◆ Data excerpts ◆
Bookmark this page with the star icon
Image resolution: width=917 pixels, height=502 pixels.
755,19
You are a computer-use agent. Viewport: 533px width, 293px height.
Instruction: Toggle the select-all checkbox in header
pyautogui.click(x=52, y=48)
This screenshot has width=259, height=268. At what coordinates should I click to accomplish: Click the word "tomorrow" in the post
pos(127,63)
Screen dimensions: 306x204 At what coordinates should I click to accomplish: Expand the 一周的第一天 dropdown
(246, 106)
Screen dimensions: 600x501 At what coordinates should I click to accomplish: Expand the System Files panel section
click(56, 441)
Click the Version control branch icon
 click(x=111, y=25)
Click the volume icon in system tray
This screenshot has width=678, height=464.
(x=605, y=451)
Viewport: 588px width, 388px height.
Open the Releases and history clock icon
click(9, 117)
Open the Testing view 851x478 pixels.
...
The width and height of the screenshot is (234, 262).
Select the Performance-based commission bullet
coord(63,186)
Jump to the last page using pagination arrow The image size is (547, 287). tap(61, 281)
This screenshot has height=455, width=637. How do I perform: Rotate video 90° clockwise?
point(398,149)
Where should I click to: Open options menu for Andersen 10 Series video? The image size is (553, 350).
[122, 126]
==
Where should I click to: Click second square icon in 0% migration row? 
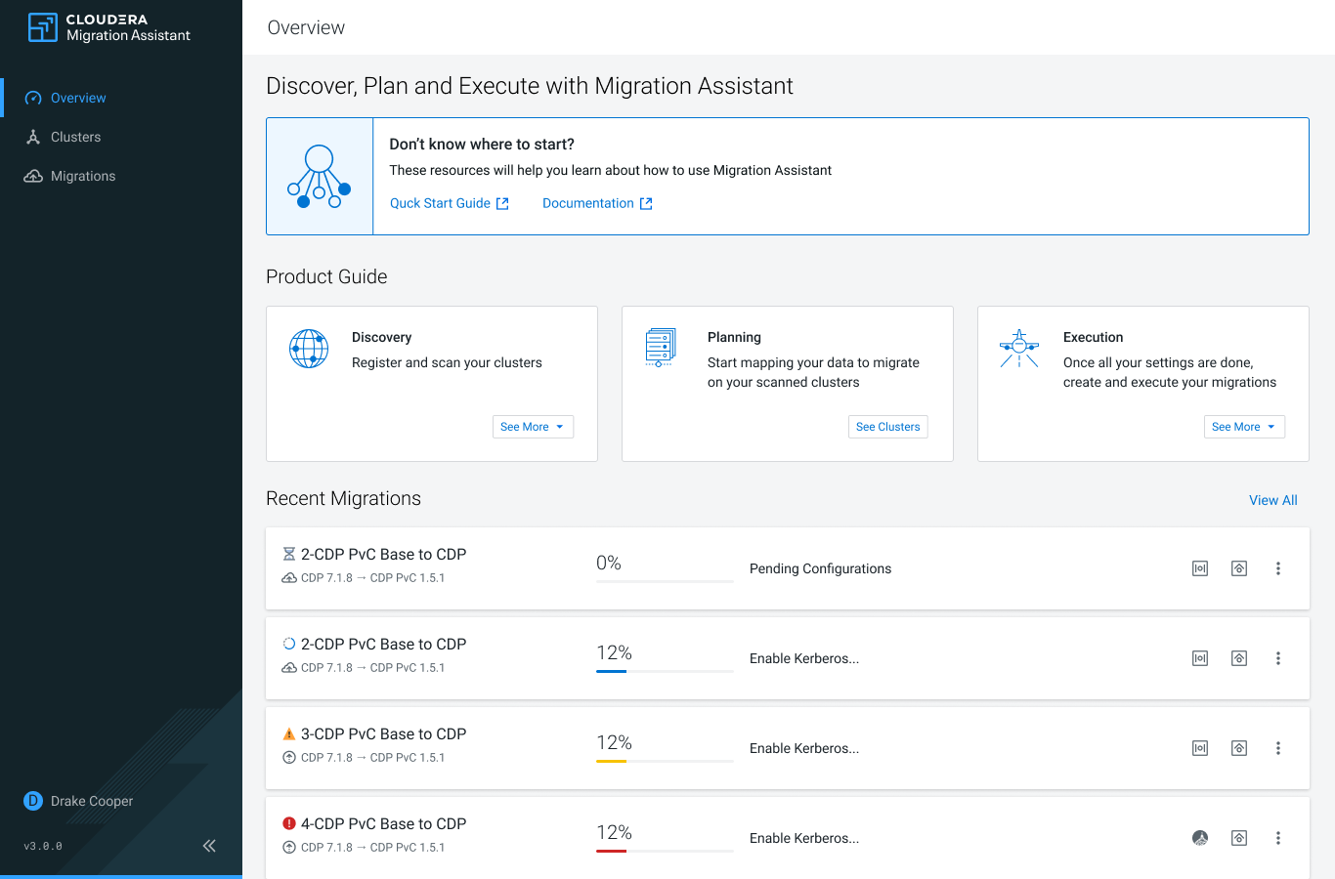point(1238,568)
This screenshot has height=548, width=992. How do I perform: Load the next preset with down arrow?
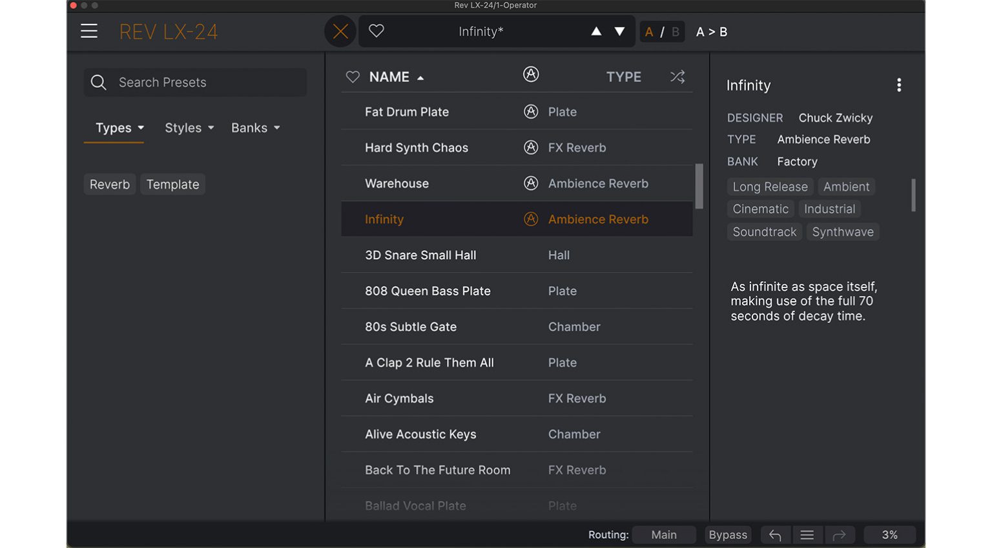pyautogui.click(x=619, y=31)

◆ Exercise brief ◆
Starting at the line with "Bookmark this page with the star icon" and ending at the line with "Open the Testing view 851x478 pixels.", print each line of the listing above exactly, with no other lines.

◆ Task answer ◆
Bookmark this page with the star icon
Image resolution: width=917 pixels, height=502 pixels.
755,19
You are a computer-use agent. Viewport: 533px width, 293px height.
Instruction: Toggle the select-all checkbox in header
pyautogui.click(x=52, y=48)
This screenshot has width=259, height=268. At what coordinates should I click to accomplish: Click the word "tomorrow" in the post
pos(127,63)
Screen dimensions: 306x204 At what coordinates should I click to accomplish: Expand the 一周的第一天 dropdown
(246, 106)
Screen dimensions: 600x501 At what coordinates should I click to accomplish: Expand the System Files panel section
click(56, 441)
Click the Version control branch icon
 click(x=111, y=25)
Click the volume icon in system tray
This screenshot has width=678, height=464.
(x=605, y=451)
Viewport: 588px width, 388px height.
Open the Releases and history clock icon
click(9, 117)
Open the Testing view 851x478 pixels.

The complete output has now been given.